▶ Try it:
Every line below must be reproduced exactly. Copy them all.

▶ Recorded data:

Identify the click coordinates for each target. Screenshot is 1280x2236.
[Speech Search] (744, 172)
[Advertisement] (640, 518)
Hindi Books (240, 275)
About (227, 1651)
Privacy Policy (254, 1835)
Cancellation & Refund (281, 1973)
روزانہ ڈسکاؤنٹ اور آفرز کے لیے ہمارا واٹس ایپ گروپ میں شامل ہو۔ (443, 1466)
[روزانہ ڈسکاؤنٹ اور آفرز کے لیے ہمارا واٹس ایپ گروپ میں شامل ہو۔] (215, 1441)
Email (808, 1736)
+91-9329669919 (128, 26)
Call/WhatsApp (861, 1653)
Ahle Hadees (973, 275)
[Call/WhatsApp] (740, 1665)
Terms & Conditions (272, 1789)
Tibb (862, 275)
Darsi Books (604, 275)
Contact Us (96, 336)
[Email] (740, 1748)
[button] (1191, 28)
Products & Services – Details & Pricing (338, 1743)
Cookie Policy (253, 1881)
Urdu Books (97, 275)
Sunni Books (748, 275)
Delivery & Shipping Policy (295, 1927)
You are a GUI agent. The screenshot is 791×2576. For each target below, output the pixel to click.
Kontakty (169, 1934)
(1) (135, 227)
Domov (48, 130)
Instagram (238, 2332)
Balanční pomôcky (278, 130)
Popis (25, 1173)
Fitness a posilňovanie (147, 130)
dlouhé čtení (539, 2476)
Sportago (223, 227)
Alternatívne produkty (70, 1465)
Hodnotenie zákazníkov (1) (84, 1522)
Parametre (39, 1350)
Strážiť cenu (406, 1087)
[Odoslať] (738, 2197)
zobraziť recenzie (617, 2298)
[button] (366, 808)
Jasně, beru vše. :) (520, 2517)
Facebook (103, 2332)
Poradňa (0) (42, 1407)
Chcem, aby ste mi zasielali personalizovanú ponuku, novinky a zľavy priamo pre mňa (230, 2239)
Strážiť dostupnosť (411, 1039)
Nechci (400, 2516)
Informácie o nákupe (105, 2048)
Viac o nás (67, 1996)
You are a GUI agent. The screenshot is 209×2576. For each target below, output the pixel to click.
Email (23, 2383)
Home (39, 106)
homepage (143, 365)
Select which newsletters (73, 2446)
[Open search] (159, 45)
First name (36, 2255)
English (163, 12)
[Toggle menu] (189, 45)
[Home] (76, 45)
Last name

▶ Response to the task:
Identify the click coordinates for each target. Screenshot is 1280x2236.
[Speech Search] (744, 172)
[Advertisement] (640, 518)
Hindi Books (240, 275)
About (227, 1651)
Privacy Policy (254, 1835)
Cancellation & Refund (281, 1973)
روزانہ ڈسکاؤنٹ اور آفرز کے لیے ہمارا واٹس ایپ گروپ میں شامل ہو۔ (443, 1466)
[روزانہ ڈسکاؤنٹ اور آفرز کے لیے ہمارا واٹس ایپ گروپ میں شامل ہو۔] (215, 1441)
Email (808, 1736)
+91-9329669919 (128, 26)
Call/WhatsApp (861, 1653)
Ahle Hadees (973, 275)
[Call/WhatsApp] (740, 1665)
Terms & Conditions (272, 1789)
Tibb (862, 275)
Darsi Books (604, 275)
Contact Us (96, 336)
[Email] (740, 1748)
[button] (1191, 28)
Products & Services – Details & Pricing (338, 1743)
Cookie Policy (253, 1881)
Urdu Books (97, 275)
Sunni Books (748, 275)
Delivery & Shipping Policy (295, 1927)
You are a GUI agent. The screenshot is 791×2576. For each target below, output the pixel to click.
Kontakty (169, 1934)
(1) (135, 227)
Domov (48, 130)
Instagram (238, 2332)
Balanční pomôcky (278, 130)
Popis (25, 1173)
Fitness a posilňovanie (147, 130)
dlouhé čtení (539, 2476)
Sportago (223, 227)
Alternatívne produkty (70, 1465)
Hodnotenie zákazníkov (1) (84, 1522)
Parametre (39, 1350)
Strážiť cenu (406, 1087)
[Odoslať] (738, 2197)
zobraziť recenzie (617, 2298)
[button] (366, 808)
Jasně, beru vše. :) (520, 2517)
Facebook (103, 2332)
Poradňa (0) (42, 1407)
Chcem, aby ste mi zasielali personalizovanú ponuku, novinky a zľavy priamo pre mňa (230, 2239)
Strážiť dostupnosť (411, 1039)
Nechci (400, 2516)
Informácie o nákupe (105, 2048)
Viac o nás (67, 1996)
You are a GUI agent. The screenshot is 209×2576. For each target below, output the pixel to click.
Email (23, 2383)
Home (39, 106)
homepage (143, 365)
Select which newsletters (73, 2446)
[Open search] (159, 45)
First name (36, 2255)
English (163, 12)
[Toggle menu] (189, 45)
[Home] (76, 45)
Last name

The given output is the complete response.